Coherence Community

The best way to build modern stateful scalable cloud native

microservices

Welcome to Coherence Community Edition

Coherence CE (Community Edition) is a free and open source edition of Oracle Coherence, first and market-leading in-memory data grid. Since its initial release in 2001, it has been used by hundreds of customers across many industries to power some of the mission critical systems you use every day. Often immitated, but never duplicated, it is now available for everyone to use free of charge.

Scalable

Coherence clusters can easily scale to hundreds of members (JVMs), all of which can both store and process the data. This allows you to scale both the data storage and the processing capacity by simply adding more members to the cluster, which you can do at any time.

Reliable

Coherence stores each piece of data within multiple members (one primary and one or more backup copies), and doesn't consider any mutating operation complete until the backup(s) are successfully created. This ensures that your data grid can tolerate the failure at any level: from single JVM, to whole data center.

Fast

Coherence is fast. Like, sub-millisecond fast. Each member of the cluster is aware of where each piece of data resides and can access it using a single network call. There are no connections to acquire or release, and no distributed transactions to commit or roll back.

Durable

Coherence can optionally persist data to disk (either local or shared), which prevents data loss even in the case of complete cluster outage. Coherence Grid Edition (commercial) also supports data center replication and application failover.

Cloud Enabled

Coherence comes with its own Kubernetes Operator, which allows you to provision Coherence-based application into any Kubernetes cluster using 5 lines of YAML. It also has built-in support for OpenTracing, Prometheus and Grafana, and comes with a number of custom Grafana dashboards that allow you to monitor cluster of any size in any environment.

Joy to Use

Coherence is just a library that you can embed into your application and start coding against. If you know how to use java.util.Map, you know how to get started with Coherence. From basic gets and puts, to Stream API, it's all there. Once you reach the limits of basic functionality, you can leverage some of the advanced features that will allow you to build better distributed applications.

Coherence Features

Coherence is designed to run 24/7, all year long.
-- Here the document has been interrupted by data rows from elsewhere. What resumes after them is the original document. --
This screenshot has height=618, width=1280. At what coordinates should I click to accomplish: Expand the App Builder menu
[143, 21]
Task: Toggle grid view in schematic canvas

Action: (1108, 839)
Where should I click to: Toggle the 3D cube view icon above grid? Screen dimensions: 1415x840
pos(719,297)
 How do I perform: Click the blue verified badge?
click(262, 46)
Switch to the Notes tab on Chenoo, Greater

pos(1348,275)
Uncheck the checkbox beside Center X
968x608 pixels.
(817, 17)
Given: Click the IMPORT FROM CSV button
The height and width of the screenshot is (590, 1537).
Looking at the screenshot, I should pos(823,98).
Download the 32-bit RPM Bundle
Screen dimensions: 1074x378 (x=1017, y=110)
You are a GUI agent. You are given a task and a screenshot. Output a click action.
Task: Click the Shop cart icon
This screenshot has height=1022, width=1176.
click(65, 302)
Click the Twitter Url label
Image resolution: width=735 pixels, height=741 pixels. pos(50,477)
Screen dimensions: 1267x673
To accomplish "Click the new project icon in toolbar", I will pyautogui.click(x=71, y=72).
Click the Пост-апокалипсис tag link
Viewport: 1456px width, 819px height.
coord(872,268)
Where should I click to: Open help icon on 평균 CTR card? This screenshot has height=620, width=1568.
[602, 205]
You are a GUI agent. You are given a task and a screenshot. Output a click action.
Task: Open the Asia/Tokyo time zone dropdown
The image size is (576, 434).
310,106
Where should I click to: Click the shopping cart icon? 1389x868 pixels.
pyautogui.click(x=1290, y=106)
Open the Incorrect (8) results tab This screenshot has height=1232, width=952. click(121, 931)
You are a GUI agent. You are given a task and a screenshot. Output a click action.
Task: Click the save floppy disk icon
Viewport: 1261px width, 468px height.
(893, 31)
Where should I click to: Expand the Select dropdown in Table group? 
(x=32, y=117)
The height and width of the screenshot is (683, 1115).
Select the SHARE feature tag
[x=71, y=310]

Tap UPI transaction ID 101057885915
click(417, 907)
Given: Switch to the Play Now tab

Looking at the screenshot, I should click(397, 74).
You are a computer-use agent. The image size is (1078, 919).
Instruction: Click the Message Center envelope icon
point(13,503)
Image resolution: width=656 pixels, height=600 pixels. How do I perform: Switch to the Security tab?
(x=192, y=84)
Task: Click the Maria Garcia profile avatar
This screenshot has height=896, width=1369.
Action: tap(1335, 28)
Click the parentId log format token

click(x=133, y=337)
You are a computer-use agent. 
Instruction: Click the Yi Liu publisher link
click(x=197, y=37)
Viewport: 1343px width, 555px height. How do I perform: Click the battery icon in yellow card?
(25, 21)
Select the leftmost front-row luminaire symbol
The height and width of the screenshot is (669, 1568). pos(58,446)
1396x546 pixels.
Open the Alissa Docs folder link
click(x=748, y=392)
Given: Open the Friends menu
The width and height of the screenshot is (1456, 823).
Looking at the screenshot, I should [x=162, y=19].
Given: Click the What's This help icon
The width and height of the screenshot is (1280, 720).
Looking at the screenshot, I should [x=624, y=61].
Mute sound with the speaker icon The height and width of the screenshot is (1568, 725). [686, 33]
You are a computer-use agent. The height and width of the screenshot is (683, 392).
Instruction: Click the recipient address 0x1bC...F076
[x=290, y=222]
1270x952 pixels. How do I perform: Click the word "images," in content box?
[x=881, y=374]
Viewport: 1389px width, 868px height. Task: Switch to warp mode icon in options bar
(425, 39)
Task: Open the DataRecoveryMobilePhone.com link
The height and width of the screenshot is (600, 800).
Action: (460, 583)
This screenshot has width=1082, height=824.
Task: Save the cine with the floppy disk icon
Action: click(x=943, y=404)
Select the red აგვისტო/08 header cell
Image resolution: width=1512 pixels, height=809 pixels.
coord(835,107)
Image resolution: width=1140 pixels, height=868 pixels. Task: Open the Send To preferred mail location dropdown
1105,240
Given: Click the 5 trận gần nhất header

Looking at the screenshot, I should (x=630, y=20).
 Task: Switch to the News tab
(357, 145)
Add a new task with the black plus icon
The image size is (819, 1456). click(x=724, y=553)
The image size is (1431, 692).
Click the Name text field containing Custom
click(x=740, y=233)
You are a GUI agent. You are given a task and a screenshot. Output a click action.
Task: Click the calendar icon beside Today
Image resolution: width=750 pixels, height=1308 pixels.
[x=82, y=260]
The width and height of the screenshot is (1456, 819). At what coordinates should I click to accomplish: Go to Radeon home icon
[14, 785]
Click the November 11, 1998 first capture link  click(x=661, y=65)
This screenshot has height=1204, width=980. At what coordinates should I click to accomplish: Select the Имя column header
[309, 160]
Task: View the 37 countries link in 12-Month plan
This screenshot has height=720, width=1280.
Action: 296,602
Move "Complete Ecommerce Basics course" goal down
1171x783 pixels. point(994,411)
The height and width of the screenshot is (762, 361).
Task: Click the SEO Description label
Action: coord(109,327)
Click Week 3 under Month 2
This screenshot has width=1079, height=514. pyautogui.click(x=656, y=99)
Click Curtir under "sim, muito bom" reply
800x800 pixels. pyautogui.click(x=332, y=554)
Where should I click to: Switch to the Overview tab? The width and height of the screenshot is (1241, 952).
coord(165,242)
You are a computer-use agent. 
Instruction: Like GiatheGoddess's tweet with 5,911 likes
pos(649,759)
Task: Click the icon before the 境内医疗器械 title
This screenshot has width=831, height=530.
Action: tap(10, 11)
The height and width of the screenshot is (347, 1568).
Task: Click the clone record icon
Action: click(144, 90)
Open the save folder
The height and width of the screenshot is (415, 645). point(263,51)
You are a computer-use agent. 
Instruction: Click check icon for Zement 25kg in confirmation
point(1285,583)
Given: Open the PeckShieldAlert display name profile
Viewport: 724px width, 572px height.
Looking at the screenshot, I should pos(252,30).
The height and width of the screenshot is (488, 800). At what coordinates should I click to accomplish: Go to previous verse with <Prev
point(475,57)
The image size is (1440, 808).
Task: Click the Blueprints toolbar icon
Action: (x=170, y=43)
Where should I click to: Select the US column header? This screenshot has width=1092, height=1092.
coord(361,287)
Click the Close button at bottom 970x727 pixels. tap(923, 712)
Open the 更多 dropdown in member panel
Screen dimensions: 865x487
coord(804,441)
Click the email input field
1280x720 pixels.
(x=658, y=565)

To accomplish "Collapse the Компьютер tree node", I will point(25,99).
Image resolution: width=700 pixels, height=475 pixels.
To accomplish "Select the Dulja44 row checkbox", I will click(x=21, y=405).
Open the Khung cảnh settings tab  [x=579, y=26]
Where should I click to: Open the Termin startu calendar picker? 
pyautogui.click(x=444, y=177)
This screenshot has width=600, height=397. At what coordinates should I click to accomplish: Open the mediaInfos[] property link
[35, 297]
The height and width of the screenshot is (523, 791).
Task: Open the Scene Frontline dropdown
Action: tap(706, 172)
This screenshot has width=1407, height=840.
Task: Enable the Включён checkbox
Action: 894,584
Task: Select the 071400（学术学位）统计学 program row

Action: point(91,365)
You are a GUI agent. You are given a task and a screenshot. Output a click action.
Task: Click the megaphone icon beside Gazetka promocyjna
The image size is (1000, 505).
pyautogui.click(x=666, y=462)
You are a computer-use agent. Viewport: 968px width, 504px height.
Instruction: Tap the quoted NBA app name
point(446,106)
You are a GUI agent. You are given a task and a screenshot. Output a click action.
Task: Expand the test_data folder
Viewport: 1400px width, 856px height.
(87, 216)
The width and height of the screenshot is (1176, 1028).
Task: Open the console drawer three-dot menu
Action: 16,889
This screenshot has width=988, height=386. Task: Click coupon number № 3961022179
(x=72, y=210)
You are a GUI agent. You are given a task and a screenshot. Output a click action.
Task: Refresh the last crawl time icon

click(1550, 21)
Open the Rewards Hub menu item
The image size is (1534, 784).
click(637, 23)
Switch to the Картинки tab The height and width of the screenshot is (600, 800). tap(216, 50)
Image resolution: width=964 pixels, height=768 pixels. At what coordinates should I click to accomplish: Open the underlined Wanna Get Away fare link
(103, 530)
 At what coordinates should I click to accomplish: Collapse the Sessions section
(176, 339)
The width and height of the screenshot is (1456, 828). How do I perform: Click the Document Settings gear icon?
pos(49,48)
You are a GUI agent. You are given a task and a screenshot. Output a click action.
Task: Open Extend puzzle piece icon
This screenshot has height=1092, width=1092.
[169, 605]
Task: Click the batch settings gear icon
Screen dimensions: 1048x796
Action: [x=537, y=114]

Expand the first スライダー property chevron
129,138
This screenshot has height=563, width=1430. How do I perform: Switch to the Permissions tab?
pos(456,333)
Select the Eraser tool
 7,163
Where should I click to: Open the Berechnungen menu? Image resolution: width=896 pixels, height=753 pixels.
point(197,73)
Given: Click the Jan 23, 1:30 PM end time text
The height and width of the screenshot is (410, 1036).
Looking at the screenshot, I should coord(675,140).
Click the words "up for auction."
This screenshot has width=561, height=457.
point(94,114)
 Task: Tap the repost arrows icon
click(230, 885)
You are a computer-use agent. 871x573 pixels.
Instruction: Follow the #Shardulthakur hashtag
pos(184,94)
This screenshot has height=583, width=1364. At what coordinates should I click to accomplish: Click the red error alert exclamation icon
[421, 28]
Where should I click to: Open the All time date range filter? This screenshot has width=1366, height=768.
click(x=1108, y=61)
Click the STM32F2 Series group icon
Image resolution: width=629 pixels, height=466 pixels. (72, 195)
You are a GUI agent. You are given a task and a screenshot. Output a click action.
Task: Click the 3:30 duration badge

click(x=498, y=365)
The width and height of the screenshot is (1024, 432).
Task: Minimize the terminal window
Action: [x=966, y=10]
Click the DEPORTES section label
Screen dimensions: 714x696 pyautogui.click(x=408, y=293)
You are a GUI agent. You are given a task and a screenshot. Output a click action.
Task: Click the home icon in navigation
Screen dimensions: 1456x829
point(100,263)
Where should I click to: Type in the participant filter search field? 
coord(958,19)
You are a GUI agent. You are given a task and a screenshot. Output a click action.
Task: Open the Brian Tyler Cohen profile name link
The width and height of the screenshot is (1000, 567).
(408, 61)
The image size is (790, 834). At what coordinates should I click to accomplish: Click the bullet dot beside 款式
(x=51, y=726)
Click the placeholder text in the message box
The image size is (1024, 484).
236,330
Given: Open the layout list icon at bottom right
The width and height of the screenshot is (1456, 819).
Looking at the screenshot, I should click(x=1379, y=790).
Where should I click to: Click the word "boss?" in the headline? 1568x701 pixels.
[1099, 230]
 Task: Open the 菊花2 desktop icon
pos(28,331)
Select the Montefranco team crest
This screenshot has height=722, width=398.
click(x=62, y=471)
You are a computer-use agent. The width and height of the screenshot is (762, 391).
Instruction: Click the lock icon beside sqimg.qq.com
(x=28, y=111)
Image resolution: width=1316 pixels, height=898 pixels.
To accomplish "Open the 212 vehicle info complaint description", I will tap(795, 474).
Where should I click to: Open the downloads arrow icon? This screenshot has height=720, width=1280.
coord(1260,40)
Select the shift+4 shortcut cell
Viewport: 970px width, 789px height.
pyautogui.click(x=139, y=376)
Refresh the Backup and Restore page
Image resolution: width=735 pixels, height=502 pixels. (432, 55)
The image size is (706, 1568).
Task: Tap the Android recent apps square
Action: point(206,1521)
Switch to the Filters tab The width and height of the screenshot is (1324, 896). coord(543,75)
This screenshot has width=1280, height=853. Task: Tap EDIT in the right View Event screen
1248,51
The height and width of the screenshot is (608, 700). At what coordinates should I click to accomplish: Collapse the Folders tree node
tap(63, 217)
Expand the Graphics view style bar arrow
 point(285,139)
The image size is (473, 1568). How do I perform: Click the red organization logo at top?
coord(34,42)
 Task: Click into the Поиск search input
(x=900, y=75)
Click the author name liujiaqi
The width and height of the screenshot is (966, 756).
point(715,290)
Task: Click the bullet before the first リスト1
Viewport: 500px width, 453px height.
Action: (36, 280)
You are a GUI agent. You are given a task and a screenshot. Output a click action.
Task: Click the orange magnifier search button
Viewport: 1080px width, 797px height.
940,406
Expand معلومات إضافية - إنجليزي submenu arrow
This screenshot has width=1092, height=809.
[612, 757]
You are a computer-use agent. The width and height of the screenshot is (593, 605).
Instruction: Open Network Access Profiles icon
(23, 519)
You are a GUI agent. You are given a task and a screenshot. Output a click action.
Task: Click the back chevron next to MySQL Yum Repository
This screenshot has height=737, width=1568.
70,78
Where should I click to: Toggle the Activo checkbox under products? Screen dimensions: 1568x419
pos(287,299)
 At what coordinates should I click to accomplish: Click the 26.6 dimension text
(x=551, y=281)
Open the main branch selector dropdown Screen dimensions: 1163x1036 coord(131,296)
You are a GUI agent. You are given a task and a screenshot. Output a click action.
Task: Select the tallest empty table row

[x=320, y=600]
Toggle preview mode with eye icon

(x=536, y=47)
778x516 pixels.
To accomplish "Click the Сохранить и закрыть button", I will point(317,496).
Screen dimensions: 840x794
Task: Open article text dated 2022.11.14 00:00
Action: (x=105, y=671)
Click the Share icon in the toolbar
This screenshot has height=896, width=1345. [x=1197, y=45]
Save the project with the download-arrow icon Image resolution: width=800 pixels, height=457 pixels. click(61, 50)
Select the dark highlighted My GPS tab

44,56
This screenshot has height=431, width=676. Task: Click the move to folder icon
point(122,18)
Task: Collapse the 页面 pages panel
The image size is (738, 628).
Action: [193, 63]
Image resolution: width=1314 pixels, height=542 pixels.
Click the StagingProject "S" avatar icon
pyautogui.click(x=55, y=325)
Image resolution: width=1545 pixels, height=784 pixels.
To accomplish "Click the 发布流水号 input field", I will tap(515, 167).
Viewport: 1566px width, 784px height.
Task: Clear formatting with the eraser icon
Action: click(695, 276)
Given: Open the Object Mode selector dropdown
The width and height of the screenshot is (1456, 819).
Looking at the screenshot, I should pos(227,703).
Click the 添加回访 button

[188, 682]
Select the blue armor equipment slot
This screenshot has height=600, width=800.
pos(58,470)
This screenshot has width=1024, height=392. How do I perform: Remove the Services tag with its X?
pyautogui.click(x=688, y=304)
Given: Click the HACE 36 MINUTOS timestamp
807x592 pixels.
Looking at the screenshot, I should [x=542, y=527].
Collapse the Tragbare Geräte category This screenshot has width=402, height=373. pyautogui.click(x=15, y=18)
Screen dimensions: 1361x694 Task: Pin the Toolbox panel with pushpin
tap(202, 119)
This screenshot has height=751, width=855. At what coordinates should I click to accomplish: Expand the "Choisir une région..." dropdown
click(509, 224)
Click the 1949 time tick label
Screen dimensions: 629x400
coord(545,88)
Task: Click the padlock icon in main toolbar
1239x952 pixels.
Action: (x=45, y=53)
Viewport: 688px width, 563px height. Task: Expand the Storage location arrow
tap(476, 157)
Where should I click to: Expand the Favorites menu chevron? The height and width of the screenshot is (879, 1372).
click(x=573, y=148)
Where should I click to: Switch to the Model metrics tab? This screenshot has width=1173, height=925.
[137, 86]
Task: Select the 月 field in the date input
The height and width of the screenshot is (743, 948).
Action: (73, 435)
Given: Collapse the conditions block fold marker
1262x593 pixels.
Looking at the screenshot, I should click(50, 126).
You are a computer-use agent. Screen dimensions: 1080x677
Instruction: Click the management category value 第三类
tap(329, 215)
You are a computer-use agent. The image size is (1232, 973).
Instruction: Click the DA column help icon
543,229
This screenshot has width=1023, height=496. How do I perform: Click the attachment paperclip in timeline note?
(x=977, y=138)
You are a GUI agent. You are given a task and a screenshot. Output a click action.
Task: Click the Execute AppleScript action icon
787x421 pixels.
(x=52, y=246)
Nothing makes us more proud than when the users tell us they haven't touched their production cluster in years.

Although, we would like them to upgrade and use the new features from time to time...

Clustering and Data Sharding

Coherence requires minimal configuration in order for the members to discover one another and form a cluster. This makes it just as easy to create a cluster of 500 members as it is to create a cluster of 5 members, both on the physical hardware and in virtualized environments.

Once the cluster is formed, Coherence will automatically shard the data across all the members and ensure that each piece of data has a backup copy as well. No cluster member is special, and any member can fail at any given time without significant impact on the cluster as a whole.

In other words, failure is expected and built into the architecture, not an exception.

Scalability and High Avalability

Coherence can be easily scaled out to increase both the storage and the processing capacity, and can be scaled in just as easily to reduce resource usage when the additional capacity is not needed, to the limit of the in-memory data set size.

Whenever you add or remove cluster members, Coherence will automatically rebalance the data by moving some of the partitions to new members or be restoring partitions from backup for the departed members.

Coherence is aware of the network topology and always stores backups as far away as possible from the primary copy. In the common case of a cluster spanning multiple availability domains/zones in the cloud region, this allows you to lose a whole availability domain without any data loss.

Disk-Based Persistence

You also have the option of persisting data to disk, either actively, as the changes happen, or on demand, by taking periodic snapshots of the cluster state. You can use either local or shared disk, but we strongly recommend that you use SSD in either case if you care about peformance. When running inside of Kubernetes, both regular volumes and PVCs are fully supported.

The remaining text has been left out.